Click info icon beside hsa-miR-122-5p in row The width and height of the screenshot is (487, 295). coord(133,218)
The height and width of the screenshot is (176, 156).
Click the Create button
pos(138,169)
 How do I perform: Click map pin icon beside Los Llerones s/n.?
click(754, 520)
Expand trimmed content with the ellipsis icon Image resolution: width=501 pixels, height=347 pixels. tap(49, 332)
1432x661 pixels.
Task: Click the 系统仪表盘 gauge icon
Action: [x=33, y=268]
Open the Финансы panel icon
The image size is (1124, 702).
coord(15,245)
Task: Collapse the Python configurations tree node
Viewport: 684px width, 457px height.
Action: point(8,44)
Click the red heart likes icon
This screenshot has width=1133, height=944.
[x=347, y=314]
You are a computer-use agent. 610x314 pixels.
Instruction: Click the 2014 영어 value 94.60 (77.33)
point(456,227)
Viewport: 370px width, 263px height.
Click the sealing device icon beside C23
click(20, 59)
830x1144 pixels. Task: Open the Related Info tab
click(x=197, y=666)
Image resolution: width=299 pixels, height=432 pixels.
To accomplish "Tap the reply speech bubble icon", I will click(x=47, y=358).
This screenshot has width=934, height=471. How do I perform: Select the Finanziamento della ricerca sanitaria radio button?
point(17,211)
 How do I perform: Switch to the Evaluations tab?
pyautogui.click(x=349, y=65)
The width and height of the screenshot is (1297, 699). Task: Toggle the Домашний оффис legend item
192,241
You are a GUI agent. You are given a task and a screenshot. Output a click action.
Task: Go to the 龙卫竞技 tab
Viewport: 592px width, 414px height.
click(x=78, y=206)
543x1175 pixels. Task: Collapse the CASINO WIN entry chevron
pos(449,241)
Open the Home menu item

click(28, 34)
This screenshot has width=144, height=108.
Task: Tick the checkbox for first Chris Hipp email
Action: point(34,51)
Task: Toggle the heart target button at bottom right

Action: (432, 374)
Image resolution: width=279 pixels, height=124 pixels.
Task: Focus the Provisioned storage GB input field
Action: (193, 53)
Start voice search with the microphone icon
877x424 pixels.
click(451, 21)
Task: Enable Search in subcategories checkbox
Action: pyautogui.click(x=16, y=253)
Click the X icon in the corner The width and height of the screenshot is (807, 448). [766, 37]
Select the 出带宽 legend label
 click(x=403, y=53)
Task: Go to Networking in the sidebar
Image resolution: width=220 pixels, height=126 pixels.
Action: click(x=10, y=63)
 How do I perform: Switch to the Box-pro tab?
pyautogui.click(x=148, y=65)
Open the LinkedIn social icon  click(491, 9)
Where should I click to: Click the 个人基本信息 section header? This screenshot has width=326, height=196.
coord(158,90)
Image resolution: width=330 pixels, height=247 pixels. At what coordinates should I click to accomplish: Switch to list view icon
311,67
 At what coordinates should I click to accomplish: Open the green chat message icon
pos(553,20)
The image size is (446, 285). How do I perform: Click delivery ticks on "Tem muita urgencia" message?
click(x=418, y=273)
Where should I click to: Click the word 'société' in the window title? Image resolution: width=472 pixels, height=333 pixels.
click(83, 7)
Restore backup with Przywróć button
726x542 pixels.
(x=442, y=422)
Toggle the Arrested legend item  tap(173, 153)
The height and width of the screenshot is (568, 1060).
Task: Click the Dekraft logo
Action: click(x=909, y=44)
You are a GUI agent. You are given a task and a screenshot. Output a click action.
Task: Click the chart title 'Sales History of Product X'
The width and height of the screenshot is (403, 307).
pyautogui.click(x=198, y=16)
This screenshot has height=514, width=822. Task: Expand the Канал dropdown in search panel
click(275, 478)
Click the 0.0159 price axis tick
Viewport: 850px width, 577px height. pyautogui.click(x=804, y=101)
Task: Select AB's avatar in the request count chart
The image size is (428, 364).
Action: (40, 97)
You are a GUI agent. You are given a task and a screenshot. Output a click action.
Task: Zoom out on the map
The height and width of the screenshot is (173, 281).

The problem -
Transcribe the material in full; every line must match exactly.

Task solution -
Click info icon beside hsa-miR-122-5p in row The width and height of the screenshot is (487, 295). coord(133,218)
The height and width of the screenshot is (176, 156).
Click the Create button
pos(138,169)
 How do I perform: Click map pin icon beside Los Llerones s/n.?
click(754, 520)
Expand trimmed content with the ellipsis icon Image resolution: width=501 pixels, height=347 pixels. tap(49, 332)
1432x661 pixels.
Task: Click the 系统仪表盘 gauge icon
Action: [x=33, y=268]
Open the Финансы panel icon
The image size is (1124, 702).
coord(15,245)
Task: Collapse the Python configurations tree node
Viewport: 684px width, 457px height.
Action: point(8,44)
Click the red heart likes icon
This screenshot has width=1133, height=944.
[x=347, y=314]
You are a computer-use agent. 610x314 pixels.
Instruction: Click the 2014 영어 value 94.60 (77.33)
point(456,227)
Viewport: 370px width, 263px height.
Click the sealing device icon beside C23
click(20, 59)
830x1144 pixels. Task: Open the Related Info tab
click(x=197, y=666)
Image resolution: width=299 pixels, height=432 pixels.
To accomplish "Tap the reply speech bubble icon", I will click(x=47, y=358).
This screenshot has width=934, height=471. How do I perform: Select the Finanziamento della ricerca sanitaria radio button?
point(17,211)
 How do I perform: Switch to the Evaluations tab?
pyautogui.click(x=349, y=65)
The width and height of the screenshot is (1297, 699). Task: Toggle the Домашний оффис legend item
192,241
You are a GUI agent. You are given a task and a screenshot. Output a click action.
Task: Go to the 龙卫竞技 tab
Viewport: 592px width, 414px height.
click(x=78, y=206)
543x1175 pixels. Task: Collapse the CASINO WIN entry chevron
pos(449,241)
Open the Home menu item

click(28, 34)
This screenshot has width=144, height=108.
Task: Tick the checkbox for first Chris Hipp email
Action: point(34,51)
Task: Toggle the heart target button at bottom right

Action: (432, 374)
Image resolution: width=279 pixels, height=124 pixels.
Task: Focus the Provisioned storage GB input field
Action: (193, 53)
Start voice search with the microphone icon
877x424 pixels.
click(451, 21)
Task: Enable Search in subcategories checkbox
Action: pyautogui.click(x=16, y=253)
Click the X icon in the corner The width and height of the screenshot is (807, 448). [766, 37]
Select the 出带宽 legend label
 click(x=403, y=53)
Task: Go to Networking in the sidebar
Image resolution: width=220 pixels, height=126 pixels.
Action: click(x=10, y=63)
 How do I perform: Switch to the Box-pro tab?
pyautogui.click(x=148, y=65)
Open the LinkedIn social icon  click(491, 9)
Where should I click to: Click the 个人基本信息 section header? This screenshot has width=326, height=196.
coord(158,90)
Image resolution: width=330 pixels, height=247 pixels. At what coordinates should I click to accomplish: Switch to list view icon
311,67
 At what coordinates should I click to accomplish: Open the green chat message icon
pos(553,20)
The image size is (446, 285). How do I perform: Click delivery ticks on "Tem muita urgencia" message?
click(x=418, y=273)
Where should I click to: Click the word 'société' in the window title? Image resolution: width=472 pixels, height=333 pixels.
click(83, 7)
Restore backup with Przywróć button
726x542 pixels.
(x=442, y=422)
Toggle the Arrested legend item  tap(173, 153)
The height and width of the screenshot is (568, 1060).
Task: Click the Dekraft logo
Action: click(x=909, y=44)
You are a GUI agent. You are given a task and a screenshot. Output a click action.
Task: Click the chart title 'Sales History of Product X'
The width and height of the screenshot is (403, 307).
pyautogui.click(x=198, y=16)
This screenshot has height=514, width=822. Task: Expand the Канал dropdown in search panel
click(275, 478)
Click the 0.0159 price axis tick
Viewport: 850px width, 577px height. pyautogui.click(x=804, y=101)
Task: Select AB's avatar in the request count chart
The image size is (428, 364).
Action: (40, 97)
You are a GUI agent. You are given a task and a screenshot. Output a click action.
Task: Zoom out on the map
The height and width of the screenshot is (173, 281).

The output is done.